Which is all a long-winded way of coming to my point. Sam Mendes has failed completely in straddling the fine line between condemnation and pornography. Every part of the film that tries to make a larger political point suffocates in a sea of piety and banality. The first five minutes and the final fifteen minutes of JARHEAD are some of the most ridiculous in cinema: platitutudes passed off as wisdom. Similarly, in the middle of a film we have a segment that should that shock the viewer, but because of the tone of the preceeding fifty minutes, completely fails to make an impact. Where Mendes succeeds is in the pornography of war - and to that end, he has made a movie that is not so much a liberal critique as a boon for the war buffs.

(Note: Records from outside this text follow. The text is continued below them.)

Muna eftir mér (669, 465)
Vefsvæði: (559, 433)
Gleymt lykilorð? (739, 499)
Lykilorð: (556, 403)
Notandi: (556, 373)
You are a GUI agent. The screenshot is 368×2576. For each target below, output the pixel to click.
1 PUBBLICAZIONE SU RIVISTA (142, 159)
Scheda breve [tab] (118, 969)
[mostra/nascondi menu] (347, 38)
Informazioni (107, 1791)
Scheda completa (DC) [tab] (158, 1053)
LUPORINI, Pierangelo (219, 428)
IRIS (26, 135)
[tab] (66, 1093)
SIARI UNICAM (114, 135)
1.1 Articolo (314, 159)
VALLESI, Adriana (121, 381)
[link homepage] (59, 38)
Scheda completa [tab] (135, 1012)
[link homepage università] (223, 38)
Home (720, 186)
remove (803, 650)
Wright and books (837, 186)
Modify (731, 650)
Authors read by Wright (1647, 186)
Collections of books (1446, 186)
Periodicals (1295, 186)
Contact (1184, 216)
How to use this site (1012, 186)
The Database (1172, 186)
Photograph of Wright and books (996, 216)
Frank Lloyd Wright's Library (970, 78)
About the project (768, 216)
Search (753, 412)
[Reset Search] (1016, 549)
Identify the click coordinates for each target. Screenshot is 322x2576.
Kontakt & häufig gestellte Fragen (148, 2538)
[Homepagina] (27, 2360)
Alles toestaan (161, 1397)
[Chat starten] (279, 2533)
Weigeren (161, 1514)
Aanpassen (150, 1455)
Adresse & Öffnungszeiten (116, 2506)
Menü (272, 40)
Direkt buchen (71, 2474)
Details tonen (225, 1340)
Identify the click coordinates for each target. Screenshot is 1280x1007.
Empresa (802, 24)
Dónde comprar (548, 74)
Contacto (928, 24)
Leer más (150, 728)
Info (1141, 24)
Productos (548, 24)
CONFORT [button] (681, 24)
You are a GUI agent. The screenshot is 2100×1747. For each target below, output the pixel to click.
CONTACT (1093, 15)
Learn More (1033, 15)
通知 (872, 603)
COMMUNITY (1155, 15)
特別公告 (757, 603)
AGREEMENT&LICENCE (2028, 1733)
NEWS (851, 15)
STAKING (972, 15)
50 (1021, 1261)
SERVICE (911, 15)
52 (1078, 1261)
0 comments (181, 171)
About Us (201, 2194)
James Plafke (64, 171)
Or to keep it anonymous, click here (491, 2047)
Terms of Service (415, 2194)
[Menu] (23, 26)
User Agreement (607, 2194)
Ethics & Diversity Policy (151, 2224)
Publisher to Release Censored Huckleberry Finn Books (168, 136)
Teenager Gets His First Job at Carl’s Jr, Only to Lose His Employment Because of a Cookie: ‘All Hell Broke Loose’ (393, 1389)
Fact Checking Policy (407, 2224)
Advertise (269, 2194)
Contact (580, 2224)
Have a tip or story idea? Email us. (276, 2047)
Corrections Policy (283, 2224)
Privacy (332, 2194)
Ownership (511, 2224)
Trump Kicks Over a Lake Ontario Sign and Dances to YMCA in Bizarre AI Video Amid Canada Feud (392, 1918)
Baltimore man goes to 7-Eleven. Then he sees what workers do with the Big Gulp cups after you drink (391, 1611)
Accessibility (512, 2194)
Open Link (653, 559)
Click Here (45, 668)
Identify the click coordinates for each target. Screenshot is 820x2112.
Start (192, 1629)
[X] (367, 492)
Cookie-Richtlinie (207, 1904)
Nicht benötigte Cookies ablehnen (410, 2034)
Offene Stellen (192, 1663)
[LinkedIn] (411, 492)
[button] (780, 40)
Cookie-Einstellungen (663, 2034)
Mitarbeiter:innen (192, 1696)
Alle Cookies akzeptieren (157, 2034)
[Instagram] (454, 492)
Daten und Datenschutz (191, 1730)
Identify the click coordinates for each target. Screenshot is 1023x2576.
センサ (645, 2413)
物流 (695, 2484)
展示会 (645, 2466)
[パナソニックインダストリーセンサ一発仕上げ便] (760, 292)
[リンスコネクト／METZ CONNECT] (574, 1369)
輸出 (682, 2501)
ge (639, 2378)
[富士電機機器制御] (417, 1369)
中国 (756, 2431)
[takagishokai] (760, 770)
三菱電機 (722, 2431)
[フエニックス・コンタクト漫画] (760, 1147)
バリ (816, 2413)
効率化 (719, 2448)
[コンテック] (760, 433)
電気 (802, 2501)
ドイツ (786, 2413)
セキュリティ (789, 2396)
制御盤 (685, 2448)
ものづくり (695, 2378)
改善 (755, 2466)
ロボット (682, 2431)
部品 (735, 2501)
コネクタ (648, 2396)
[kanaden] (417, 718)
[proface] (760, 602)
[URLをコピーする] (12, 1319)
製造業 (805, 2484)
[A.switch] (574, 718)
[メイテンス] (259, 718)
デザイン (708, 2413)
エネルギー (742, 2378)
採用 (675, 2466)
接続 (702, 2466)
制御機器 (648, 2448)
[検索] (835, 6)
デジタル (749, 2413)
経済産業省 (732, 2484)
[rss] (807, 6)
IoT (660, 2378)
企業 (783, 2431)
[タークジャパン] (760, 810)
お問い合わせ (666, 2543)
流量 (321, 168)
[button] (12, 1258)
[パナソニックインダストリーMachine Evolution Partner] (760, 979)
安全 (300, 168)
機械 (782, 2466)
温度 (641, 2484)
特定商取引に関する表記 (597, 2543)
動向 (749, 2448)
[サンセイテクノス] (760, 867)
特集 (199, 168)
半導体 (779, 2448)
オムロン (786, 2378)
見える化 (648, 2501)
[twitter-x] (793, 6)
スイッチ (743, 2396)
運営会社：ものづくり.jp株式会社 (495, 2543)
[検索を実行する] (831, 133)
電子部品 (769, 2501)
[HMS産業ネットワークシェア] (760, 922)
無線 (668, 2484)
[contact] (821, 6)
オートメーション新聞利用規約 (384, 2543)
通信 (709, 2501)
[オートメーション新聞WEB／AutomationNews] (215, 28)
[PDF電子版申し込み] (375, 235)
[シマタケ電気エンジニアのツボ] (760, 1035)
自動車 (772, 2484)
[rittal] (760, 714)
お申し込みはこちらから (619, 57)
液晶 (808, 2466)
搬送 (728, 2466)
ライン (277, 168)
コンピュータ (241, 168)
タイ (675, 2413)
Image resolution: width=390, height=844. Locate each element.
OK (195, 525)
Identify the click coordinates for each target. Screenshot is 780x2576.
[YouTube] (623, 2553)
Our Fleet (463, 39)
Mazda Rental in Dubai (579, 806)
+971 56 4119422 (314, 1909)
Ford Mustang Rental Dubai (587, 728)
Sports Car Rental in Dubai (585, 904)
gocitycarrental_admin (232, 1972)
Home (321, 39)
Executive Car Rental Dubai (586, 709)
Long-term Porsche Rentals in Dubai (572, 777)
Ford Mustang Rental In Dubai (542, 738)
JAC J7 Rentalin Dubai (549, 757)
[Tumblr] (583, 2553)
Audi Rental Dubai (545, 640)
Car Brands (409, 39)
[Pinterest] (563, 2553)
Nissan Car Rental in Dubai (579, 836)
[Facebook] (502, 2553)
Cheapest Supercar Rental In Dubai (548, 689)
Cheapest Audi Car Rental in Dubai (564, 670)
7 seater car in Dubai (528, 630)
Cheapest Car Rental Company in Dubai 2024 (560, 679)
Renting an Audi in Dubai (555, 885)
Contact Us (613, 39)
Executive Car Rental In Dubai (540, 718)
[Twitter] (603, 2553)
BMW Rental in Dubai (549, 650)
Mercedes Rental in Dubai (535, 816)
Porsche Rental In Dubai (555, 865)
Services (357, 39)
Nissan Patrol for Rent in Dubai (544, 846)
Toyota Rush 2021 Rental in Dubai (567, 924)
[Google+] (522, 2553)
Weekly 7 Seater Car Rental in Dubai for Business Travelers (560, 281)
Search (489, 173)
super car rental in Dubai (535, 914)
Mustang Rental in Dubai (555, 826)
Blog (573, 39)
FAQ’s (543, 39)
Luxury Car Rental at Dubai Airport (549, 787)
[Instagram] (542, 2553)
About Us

With his combination of superb photography and gallows humour, he has created a glamourous, often-times hysterical, war movie. This is helped by superb cameos by Chris Cooper and Dennis Haysbert (President Palmer in 24). The dialogue is witty, the characters larger-than-life, the vintage rap music well-chosen. To sum it up, if you go see this movie, and there is no reason why you should not, you will remember it not for the scenes of dead Iraqis, but for Jake Gyllenhaal shaking his ass in a Santa* G-string. I bet the Republicans are shaking in their boots after *that* savage indictment.

JARHEAD is on global release. *Which makes me wonder if this movie is a second-order victim of Bina007's first law of movies.